Agreement had also been reached with Victoria that an intercolonial race would be rowed in April of each year in alternate locations, the exact date (other than Easter) being fixed by the committee of the colony in which the regatta was being held. There was one regret: it had not been possible to commence the series of annual regattas the Association had planned. At the meeting, Dangar was succeeded as president of the Association by George Thornton, a position the latter was to hold until his death 22 years later.
The intercolonial race in 1880 was, in accordance with the agreement, rowed in Melbourne. Jim Clark again coached the NSW crew but, for reasons which are not clear, only Bill Anslow of the previous crew made himself available. A light and immature crew resulted, six members being from Sydney with one each from Mercantile and Glebe. In the result, the crew did well, going down by only 3 lengths to a heavier and stronger Victorian crew, stroked, for the first of four consecutive years, by George Upward.
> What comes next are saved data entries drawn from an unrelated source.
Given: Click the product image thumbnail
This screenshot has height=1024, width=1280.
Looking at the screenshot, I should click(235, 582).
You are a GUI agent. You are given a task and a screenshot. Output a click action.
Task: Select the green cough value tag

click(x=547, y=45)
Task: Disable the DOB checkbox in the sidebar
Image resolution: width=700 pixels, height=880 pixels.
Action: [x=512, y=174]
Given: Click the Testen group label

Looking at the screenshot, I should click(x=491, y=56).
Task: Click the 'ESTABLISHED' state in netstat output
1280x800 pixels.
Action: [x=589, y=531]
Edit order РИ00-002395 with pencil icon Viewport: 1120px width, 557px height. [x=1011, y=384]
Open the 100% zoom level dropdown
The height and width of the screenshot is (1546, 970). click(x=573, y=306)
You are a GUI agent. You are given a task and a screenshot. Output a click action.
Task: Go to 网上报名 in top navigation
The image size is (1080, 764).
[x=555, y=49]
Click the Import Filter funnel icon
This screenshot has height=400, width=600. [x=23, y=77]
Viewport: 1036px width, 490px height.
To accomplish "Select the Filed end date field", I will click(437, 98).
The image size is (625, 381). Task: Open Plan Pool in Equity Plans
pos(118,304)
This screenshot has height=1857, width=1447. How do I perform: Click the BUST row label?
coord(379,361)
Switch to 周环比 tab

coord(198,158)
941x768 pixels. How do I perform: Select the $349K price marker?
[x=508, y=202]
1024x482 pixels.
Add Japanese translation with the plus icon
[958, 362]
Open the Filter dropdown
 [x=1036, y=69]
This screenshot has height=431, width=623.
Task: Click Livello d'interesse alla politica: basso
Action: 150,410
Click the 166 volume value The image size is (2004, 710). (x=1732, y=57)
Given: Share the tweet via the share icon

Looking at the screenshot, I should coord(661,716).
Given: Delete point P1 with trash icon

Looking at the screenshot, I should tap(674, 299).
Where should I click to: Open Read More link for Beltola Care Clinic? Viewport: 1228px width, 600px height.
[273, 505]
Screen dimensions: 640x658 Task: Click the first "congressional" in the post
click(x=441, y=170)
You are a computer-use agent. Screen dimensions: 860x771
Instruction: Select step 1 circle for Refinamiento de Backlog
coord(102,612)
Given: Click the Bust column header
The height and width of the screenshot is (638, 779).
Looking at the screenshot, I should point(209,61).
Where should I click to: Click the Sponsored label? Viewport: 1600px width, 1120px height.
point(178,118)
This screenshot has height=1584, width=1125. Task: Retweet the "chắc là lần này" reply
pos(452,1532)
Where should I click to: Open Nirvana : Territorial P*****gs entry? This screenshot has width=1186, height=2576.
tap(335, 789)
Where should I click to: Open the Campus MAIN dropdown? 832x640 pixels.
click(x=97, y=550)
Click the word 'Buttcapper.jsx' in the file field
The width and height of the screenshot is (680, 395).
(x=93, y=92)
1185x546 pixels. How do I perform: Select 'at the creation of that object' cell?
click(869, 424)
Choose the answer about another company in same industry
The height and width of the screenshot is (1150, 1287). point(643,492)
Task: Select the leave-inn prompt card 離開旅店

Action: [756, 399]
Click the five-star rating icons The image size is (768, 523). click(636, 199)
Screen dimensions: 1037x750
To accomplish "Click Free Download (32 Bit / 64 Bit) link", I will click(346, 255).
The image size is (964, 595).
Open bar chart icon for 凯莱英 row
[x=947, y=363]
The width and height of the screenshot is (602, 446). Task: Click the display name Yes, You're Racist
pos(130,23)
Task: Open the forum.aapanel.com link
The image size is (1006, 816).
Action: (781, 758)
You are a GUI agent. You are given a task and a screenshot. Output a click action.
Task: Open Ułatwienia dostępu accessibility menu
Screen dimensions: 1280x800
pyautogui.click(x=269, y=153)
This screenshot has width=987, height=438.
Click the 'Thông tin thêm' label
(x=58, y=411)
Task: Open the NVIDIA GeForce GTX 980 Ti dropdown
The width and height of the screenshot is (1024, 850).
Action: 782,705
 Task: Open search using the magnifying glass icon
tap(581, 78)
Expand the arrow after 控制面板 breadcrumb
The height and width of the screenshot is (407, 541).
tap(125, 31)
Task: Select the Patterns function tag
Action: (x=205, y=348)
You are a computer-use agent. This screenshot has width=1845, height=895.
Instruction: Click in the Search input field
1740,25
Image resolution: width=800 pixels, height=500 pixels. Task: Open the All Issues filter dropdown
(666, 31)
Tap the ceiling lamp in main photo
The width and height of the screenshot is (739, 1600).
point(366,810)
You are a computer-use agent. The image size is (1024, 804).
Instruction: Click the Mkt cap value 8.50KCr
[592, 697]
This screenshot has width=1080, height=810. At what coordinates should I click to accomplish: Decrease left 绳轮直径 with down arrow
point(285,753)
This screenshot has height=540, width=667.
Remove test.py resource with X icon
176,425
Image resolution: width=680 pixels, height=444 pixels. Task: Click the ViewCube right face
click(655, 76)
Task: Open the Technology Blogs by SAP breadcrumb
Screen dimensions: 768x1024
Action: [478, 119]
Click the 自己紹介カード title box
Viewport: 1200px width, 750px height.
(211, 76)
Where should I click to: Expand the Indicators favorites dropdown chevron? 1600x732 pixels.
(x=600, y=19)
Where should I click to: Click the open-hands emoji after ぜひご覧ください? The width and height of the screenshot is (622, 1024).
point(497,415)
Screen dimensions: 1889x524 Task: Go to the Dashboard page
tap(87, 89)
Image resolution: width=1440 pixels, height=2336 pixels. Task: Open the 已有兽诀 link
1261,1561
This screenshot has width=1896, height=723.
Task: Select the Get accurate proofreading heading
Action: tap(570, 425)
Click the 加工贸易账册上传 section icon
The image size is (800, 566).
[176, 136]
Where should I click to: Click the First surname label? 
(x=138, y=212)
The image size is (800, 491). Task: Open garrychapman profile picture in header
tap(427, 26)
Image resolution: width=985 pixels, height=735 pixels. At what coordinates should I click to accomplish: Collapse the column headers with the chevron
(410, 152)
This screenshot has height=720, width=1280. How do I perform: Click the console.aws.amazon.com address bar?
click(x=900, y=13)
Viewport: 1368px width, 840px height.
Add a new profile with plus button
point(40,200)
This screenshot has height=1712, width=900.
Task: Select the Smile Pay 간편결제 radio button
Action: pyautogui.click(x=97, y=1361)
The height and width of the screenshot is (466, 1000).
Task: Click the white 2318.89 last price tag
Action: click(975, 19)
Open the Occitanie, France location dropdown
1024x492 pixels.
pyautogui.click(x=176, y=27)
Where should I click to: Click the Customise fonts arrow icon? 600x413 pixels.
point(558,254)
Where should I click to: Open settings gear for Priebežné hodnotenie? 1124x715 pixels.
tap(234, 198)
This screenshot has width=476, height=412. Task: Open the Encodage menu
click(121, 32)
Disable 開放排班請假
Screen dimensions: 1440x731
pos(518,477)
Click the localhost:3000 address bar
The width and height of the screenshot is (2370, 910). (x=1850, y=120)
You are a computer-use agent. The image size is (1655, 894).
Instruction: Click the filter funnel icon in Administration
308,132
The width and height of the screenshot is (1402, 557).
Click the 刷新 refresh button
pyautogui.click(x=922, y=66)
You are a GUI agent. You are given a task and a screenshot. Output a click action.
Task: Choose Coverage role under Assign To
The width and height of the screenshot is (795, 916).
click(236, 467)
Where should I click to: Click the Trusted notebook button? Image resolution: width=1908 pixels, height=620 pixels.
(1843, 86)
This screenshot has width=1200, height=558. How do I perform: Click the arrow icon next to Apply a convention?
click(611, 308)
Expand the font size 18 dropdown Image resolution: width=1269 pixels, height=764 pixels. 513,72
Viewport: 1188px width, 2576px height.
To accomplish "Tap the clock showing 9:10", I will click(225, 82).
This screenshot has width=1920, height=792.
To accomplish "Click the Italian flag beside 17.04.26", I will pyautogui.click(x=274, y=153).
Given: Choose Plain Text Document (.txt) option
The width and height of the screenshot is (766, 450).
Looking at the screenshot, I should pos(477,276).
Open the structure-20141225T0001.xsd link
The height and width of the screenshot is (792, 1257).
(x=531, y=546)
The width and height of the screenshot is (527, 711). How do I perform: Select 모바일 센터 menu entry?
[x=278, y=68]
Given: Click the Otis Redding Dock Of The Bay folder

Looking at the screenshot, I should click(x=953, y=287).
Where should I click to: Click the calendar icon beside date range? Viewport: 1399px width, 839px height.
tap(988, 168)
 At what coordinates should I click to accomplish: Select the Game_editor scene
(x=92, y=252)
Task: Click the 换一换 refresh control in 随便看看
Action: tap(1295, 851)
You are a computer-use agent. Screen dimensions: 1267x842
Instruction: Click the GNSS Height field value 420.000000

A crowd of 15,000 watched the race.
First Australian World Champion in any Sport
Professional sculling had been popular in NSW for many years before the formation of Sydney Rowing Club.
Dick Green was Australia's first champion and in 1863 he journey to England to challenge Robert Chambers,
the champion of the world, but he was unsuccessful in taking the title. William Hickey took the championship
of Australia from Green in 1866 and Hickey, in turn, was beaten by Michael Rush in 1870, also losing the
side wager of ₤400. By the middle of the decade, Edward Trickett, a quarryman, had emerged as the
best in Australia. In 1876, a committee on which Jim Clark served as secretary/treasurer raised funds to
send Trickett to England to race Saddler, the then champion. Trickett was successful and, on his return,
some ₤900 pounds was subscribed to a testimonial fund for him. He went on to defend his title successfully
against Rush in 1877 (in a race that was said to have excited more interest "than any event that has
ever happened in the sporting world of Australia") and again against Elias Laycock in 1879. During
the 1876/77 season, the services of Trickett as professional coach were secured by SRC and, at the ceremony
marking the opening of North Shore in 1879, Trickett stroked a Sydney eight in the procession of boats.